◆ Brief ◆
Using the records below, copy exactly the part that opens with the line holding "Show next photo of Sheraton hotel" and closes with the line holding "Select the Reduct bias% header cell", minus the pictures.

[[ Records shown open ]]

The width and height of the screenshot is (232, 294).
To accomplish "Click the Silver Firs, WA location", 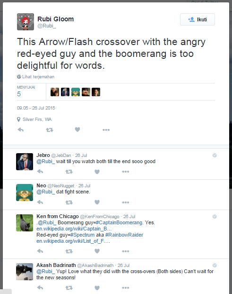I will (x=37, y=119).
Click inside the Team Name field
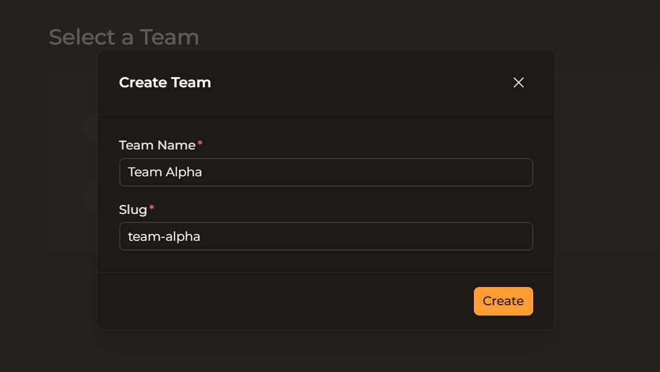The height and width of the screenshot is (372, 660). (326, 172)
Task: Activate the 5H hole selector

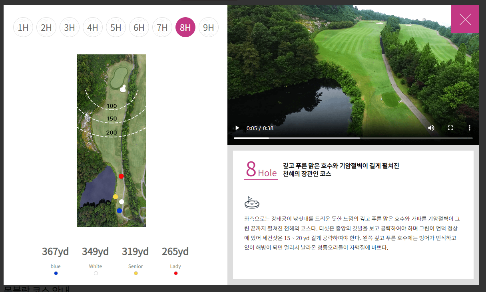Action: (x=116, y=27)
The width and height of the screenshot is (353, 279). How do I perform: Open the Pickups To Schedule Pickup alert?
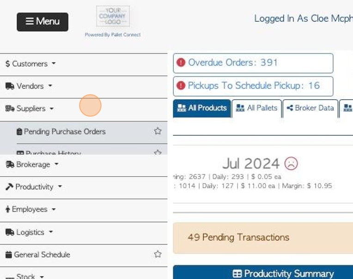click(x=253, y=86)
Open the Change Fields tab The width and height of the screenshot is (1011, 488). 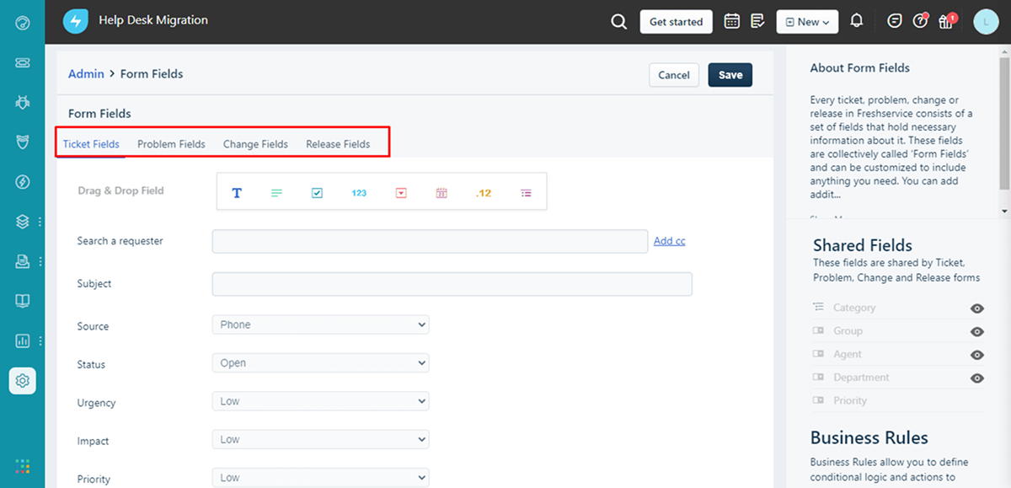pyautogui.click(x=255, y=143)
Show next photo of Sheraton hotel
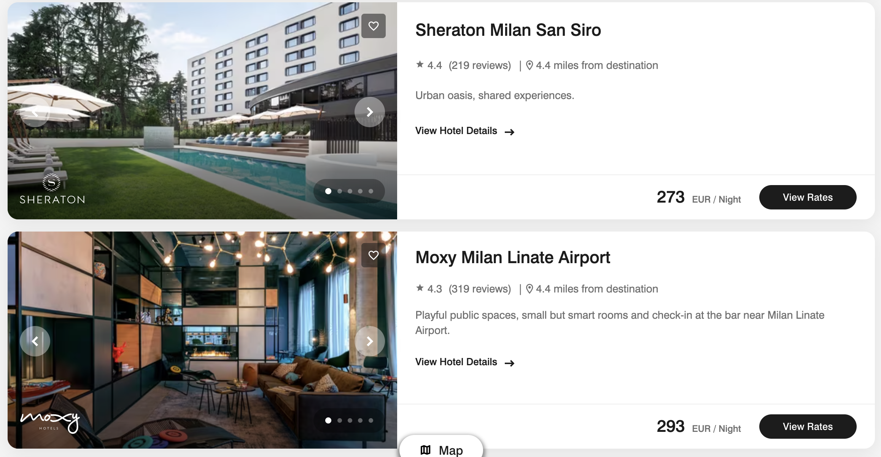The width and height of the screenshot is (881, 457). pos(369,112)
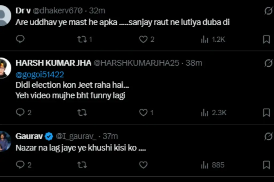Click HARSH KUMAR JHA's profile avatar
The height and width of the screenshot is (182, 274).
click(4, 68)
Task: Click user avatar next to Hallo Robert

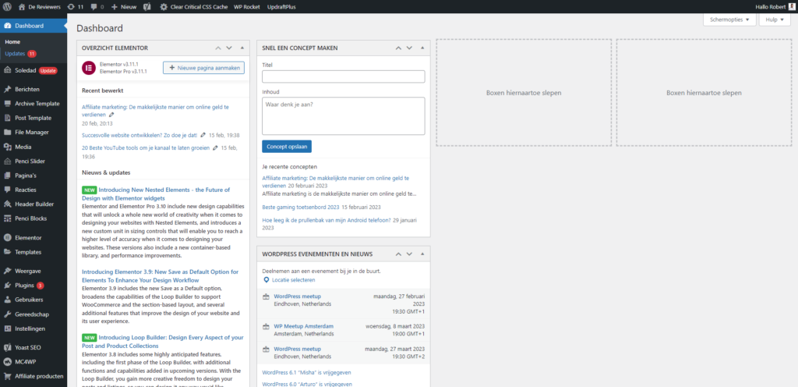Action: [790, 6]
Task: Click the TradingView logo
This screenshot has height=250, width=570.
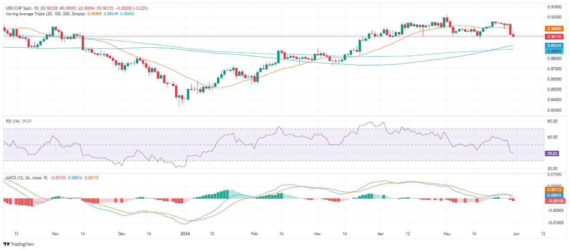Action: (19, 244)
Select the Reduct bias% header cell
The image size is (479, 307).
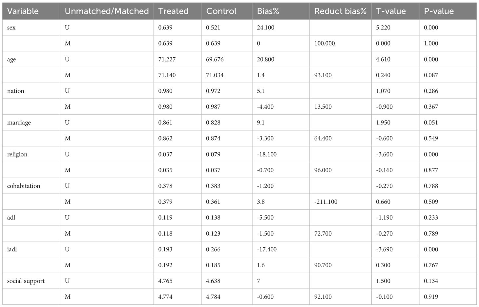click(x=340, y=11)
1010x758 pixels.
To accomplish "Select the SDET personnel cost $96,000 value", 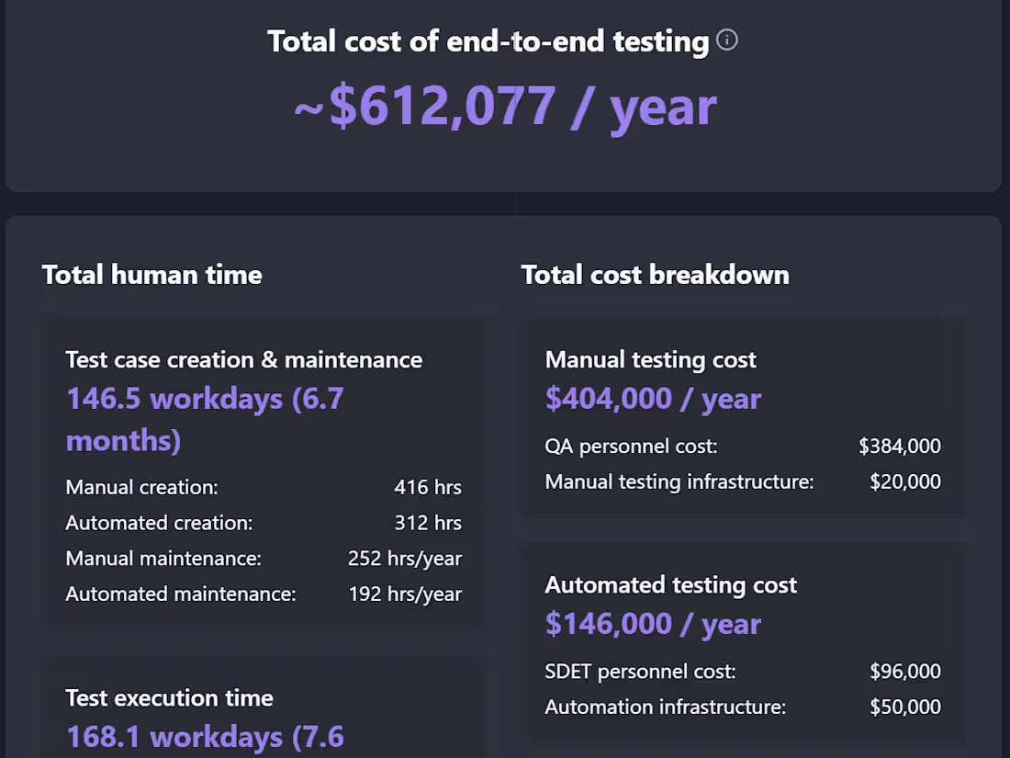I will point(905,672).
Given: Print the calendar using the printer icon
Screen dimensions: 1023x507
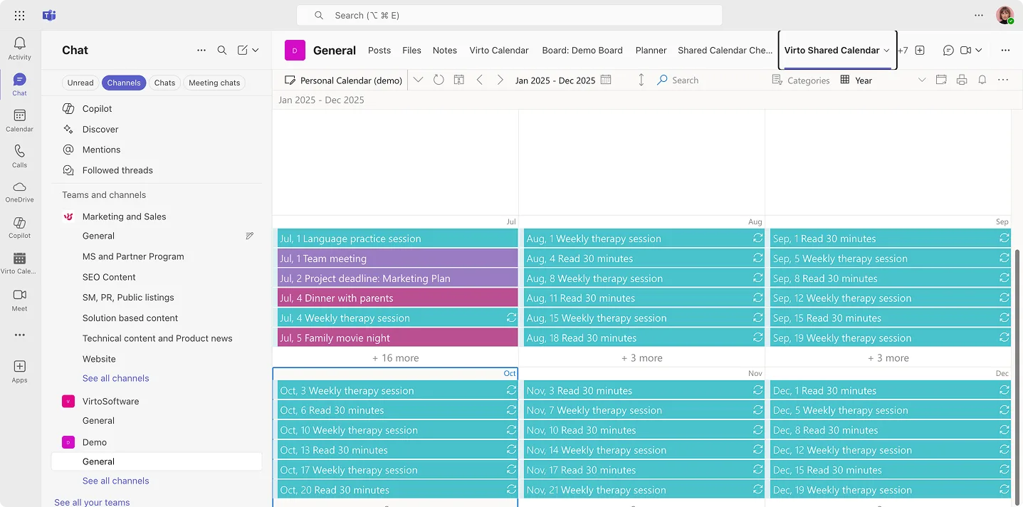Looking at the screenshot, I should [x=962, y=80].
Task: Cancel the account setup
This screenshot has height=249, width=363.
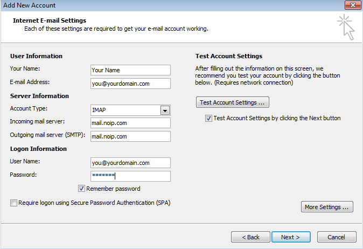Action: tap(337, 237)

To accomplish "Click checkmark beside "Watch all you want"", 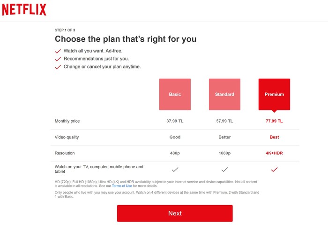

[[ Records shown closed ]]

◆ Exercise response ◆
Show next photo of Sheraton hotel
The width and height of the screenshot is (881, 457). pos(369,112)
Click HARSH KUMAR JHA's profile avatar
The height and width of the screenshot is (182, 274).
click(4, 68)
Task: Click user avatar next to Hallo Robert

Action: [790, 6]
Task: Click the TradingView logo
This screenshot has height=250, width=570.
Action: (19, 244)
Select the Reduct bias% header cell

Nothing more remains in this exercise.